La fibrillation auriculaire

La fibrillation auriculaire est le trouble du rythme cardiaque le plus fréquent, dans lequel le cœur s’emballe et se met à battre de manière totalement irrégulière. Le cœur se contracte en moyenne 70 fois par minute au repos afin de faire circuler le sang. Le rythme cardiaque, lorsqu’il est normal, doit être régulier. Chacun peut mesurer son rythme cardiaque lui-même en prenant son pouls. En cas de fibrillation auriculaire, le cœur s’emballe et se met à battre de manière totalement irrégulière.
La fibrillation auriculaire est le trouble du rythme cardiaque le plus fréquent : au delà de 40 ans, la probabilité de présenter un jour une fibrillation auriculaire s’élève à 1 sur 4. En absence de traitement adéquat, le risque d’accident vasculaire cérébral (AVC) est accru (jusqu’à 5 fois). La fibrillation auriculaire peut provoquer différents symptômes (essoufflement, étourdissements) et est une cause fréquente d’hospitalisation des patients cardiaques. Il est donc important de poser à temps le diagnostic de fibrillation auriculaire.

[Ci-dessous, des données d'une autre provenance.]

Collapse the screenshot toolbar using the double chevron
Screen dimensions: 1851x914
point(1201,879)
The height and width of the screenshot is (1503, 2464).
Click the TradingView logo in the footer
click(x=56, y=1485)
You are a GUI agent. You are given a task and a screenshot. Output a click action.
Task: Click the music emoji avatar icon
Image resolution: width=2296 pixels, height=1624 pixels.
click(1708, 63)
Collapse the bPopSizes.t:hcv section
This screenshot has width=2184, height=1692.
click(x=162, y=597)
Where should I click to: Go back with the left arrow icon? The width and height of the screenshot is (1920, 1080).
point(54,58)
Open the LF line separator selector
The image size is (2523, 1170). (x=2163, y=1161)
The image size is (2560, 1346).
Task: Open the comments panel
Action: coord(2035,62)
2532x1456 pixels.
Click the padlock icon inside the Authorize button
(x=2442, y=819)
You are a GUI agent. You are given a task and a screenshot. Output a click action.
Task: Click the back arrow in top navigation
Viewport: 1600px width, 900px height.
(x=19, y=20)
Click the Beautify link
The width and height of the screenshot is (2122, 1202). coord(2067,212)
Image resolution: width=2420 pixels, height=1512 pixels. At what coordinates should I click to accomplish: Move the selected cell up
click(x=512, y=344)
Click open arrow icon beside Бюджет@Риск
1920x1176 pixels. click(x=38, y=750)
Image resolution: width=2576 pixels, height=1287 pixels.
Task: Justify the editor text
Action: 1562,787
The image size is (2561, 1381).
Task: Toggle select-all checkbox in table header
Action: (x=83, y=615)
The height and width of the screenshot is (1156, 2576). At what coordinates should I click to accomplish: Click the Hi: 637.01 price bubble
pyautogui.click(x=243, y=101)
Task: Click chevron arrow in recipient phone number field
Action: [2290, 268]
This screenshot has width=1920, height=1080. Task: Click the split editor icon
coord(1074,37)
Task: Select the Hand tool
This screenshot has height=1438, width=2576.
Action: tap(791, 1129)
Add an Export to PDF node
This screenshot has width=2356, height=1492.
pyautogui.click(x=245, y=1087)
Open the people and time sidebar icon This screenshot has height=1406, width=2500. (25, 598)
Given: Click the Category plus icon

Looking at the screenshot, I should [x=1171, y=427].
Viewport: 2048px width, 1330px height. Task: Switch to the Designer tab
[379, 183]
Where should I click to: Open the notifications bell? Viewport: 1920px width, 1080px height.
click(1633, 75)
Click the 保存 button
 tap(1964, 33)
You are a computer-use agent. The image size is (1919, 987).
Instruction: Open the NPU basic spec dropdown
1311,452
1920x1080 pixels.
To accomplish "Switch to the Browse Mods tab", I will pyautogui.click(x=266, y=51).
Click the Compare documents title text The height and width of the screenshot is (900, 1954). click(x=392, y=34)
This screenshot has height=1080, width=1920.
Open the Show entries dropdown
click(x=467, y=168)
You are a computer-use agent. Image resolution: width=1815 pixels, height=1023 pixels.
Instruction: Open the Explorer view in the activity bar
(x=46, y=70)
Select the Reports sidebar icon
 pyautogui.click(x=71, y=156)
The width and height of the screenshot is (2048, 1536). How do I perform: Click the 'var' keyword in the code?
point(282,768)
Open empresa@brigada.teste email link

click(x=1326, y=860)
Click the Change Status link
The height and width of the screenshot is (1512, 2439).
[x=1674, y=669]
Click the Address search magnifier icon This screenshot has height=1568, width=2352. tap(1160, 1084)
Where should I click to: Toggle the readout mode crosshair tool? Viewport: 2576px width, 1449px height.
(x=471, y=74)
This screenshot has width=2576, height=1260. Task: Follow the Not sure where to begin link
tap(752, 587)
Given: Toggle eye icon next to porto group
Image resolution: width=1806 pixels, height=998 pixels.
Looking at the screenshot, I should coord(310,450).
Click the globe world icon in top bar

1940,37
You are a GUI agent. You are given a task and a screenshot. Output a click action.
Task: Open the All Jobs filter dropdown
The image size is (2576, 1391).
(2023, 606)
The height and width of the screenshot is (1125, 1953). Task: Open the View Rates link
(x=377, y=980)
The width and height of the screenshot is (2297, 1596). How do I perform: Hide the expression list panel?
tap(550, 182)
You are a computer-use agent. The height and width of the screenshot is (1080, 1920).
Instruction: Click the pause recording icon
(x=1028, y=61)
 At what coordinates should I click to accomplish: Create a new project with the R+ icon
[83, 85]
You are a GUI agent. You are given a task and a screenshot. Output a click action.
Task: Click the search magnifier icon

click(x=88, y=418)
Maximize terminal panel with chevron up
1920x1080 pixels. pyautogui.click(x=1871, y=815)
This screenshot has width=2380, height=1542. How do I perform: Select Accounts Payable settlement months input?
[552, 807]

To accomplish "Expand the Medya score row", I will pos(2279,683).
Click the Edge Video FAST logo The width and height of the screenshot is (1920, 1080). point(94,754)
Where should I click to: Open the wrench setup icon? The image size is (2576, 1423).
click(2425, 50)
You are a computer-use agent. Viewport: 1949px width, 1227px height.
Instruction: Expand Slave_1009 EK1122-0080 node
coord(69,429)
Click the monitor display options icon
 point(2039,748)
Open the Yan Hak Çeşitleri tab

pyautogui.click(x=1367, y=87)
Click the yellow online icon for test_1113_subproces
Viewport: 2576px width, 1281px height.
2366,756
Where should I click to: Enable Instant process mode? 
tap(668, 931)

Symptômes et facteurs de risque

En règle générale, nous ne sentons pas notre cœur battre, à moins d’être stressés ou de fournir un effort intense. Lors d’une fibrillation auriculaire, le cœur bat souvent trop vite et toujours de manière irrégulière. Ce phénomène peut donner lieu à des palpitations, des essoufflements au repos ou lors d’un effort, des étourdissements ou un état de fatigue. Il peut s’accompagner d’évanouissements ou de douleurs dans la poitrine.
Dans 1 cas sur 3, la fibrillation auriculaire ne s’accompagne d’aucun symptôme et peut alors être découverte trop tard. Tout le monde peut souffrir de fibrillation auriculaire, mais cette affection est plus fréquente avec l’âge. Plusieurs autres facteurs de risque peuvent aussi favoriser l’apparition de fibrillation auriculaire : l’hypertension, le diabète ou les autres maladies cardiaques (infarctus ou insuffisance cardiaque). Ceux qui ont déjà présenté une thrombose ou un accident vasculaire cérébral (AVC) sont également plus à risque.

Diagnostic

L’enregistrement de l’activité cardiaque par un électrocardiogramme (ECG) est le plus simple et le meilleur examen, mais il ne reflète la situation qu’à un moment donné. Or, dans la mesure où la fibrillation auriculaire ne se manifeste chez certains patients que de manière temporaire et aléatoire, il est conseillé d’apprendre à contrôler soi-même régulièrement son rythme cardiaque en prenant son pouls.